» MATERIALS PROVIDED:
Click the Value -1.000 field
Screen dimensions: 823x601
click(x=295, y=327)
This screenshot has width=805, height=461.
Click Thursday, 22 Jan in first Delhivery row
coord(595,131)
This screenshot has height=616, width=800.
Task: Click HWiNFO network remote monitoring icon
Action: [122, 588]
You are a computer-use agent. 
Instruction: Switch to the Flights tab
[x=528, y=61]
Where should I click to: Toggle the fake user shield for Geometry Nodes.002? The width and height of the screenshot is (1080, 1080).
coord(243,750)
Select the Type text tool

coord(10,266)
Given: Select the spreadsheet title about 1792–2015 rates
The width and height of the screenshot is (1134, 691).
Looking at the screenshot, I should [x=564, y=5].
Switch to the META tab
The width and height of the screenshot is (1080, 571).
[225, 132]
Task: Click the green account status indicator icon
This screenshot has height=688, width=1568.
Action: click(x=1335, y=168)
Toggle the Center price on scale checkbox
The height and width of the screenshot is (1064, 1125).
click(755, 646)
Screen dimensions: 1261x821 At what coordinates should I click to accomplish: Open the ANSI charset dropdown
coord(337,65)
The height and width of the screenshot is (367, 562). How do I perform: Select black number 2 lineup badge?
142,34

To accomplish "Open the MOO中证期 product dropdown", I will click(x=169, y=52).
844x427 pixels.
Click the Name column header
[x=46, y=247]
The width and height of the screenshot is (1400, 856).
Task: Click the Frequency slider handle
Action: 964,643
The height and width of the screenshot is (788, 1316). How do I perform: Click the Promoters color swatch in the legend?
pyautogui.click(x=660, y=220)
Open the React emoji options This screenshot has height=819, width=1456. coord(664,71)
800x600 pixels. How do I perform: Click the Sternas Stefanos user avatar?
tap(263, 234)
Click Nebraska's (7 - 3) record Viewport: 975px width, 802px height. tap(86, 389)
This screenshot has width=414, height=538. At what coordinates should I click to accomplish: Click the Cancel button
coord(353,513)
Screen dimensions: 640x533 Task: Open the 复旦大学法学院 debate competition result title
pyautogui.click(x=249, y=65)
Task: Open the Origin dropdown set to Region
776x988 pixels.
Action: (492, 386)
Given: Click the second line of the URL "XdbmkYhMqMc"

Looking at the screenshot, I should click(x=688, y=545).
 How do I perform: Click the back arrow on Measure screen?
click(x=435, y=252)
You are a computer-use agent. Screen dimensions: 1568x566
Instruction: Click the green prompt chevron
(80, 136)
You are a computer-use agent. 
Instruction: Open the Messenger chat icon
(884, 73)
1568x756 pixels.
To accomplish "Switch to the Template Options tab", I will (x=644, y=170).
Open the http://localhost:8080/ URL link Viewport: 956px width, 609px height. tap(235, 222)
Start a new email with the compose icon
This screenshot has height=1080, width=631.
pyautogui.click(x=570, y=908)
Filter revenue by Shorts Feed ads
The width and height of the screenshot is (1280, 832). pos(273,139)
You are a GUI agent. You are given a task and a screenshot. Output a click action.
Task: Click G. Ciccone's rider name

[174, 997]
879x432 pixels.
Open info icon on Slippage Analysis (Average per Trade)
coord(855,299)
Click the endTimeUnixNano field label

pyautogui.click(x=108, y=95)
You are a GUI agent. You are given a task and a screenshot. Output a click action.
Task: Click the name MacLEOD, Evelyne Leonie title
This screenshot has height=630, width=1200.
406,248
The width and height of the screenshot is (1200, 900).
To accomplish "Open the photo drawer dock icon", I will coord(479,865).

» WHAT TO PRODUCE: Your answer must be the full listing, copied exactly.

» WRITTEN REPLY:
Click the Value -1.000 field
Screen dimensions: 823x601
click(x=295, y=327)
This screenshot has width=805, height=461.
Click Thursday, 22 Jan in first Delhivery row
coord(595,131)
This screenshot has height=616, width=800.
Task: Click HWiNFO network remote monitoring icon
Action: [122, 588]
You are a computer-use agent. 
Instruction: Switch to the Flights tab
[x=528, y=61]
Where should I click to: Toggle the fake user shield for Geometry Nodes.002? The width and height of the screenshot is (1080, 1080).
coord(243,750)
Select the Type text tool

coord(10,266)
Given: Select the spreadsheet title about 1792–2015 rates
The width and height of the screenshot is (1134, 691).
Looking at the screenshot, I should [x=564, y=5].
Switch to the META tab
The width and height of the screenshot is (1080, 571).
[225, 132]
Task: Click the green account status indicator icon
This screenshot has height=688, width=1568.
Action: click(x=1335, y=168)
Toggle the Center price on scale checkbox
The height and width of the screenshot is (1064, 1125).
click(755, 646)
Screen dimensions: 1261x821 At what coordinates should I click to accomplish: Open the ANSI charset dropdown
coord(337,65)
The height and width of the screenshot is (367, 562). How do I perform: Select black number 2 lineup badge?
142,34

To accomplish "Open the MOO中证期 product dropdown", I will click(x=169, y=52).
844x427 pixels.
Click the Name column header
[x=46, y=247]
The width and height of the screenshot is (1400, 856).
Task: Click the Frequency slider handle
Action: 964,643
The height and width of the screenshot is (788, 1316). How do I perform: Click the Promoters color swatch in the legend?
pyautogui.click(x=660, y=220)
Open the React emoji options This screenshot has height=819, width=1456. coord(664,71)
800x600 pixels. How do I perform: Click the Sternas Stefanos user avatar?
tap(263, 234)
Click Nebraska's (7 - 3) record Viewport: 975px width, 802px height. tap(86, 389)
This screenshot has width=414, height=538. At what coordinates should I click to accomplish: Click the Cancel button
coord(353,513)
Screen dimensions: 640x533 Task: Open the 复旦大学法学院 debate competition result title
pyautogui.click(x=249, y=65)
Task: Open the Origin dropdown set to Region
776x988 pixels.
Action: (492, 386)
Given: Click the second line of the URL "XdbmkYhMqMc"

Looking at the screenshot, I should click(x=688, y=545).
 How do I perform: Click the back arrow on Measure screen?
click(x=435, y=252)
You are a computer-use agent. Screen dimensions: 1568x566
Instruction: Click the green prompt chevron
(80, 136)
You are a computer-use agent. 
Instruction: Open the Messenger chat icon
(884, 73)
1568x756 pixels.
To accomplish "Switch to the Template Options tab", I will (x=644, y=170).
Open the http://localhost:8080/ URL link Viewport: 956px width, 609px height. tap(235, 222)
Start a new email with the compose icon
This screenshot has height=1080, width=631.
pyautogui.click(x=570, y=908)
Filter revenue by Shorts Feed ads
The width and height of the screenshot is (1280, 832). pos(273,139)
You are a GUI agent. You are given a task and a screenshot. Output a click action.
Task: Click G. Ciccone's rider name

[174, 997]
879x432 pixels.
Open info icon on Slippage Analysis (Average per Trade)
coord(855,299)
Click the endTimeUnixNano field label

pyautogui.click(x=108, y=95)
You are a GUI agent. You are given a task and a screenshot. Output a click action.
Task: Click the name MacLEOD, Evelyne Leonie title
This screenshot has height=630, width=1200.
406,248
The width and height of the screenshot is (1200, 900).
To accomplish "Open the photo drawer dock icon", I will coord(479,865).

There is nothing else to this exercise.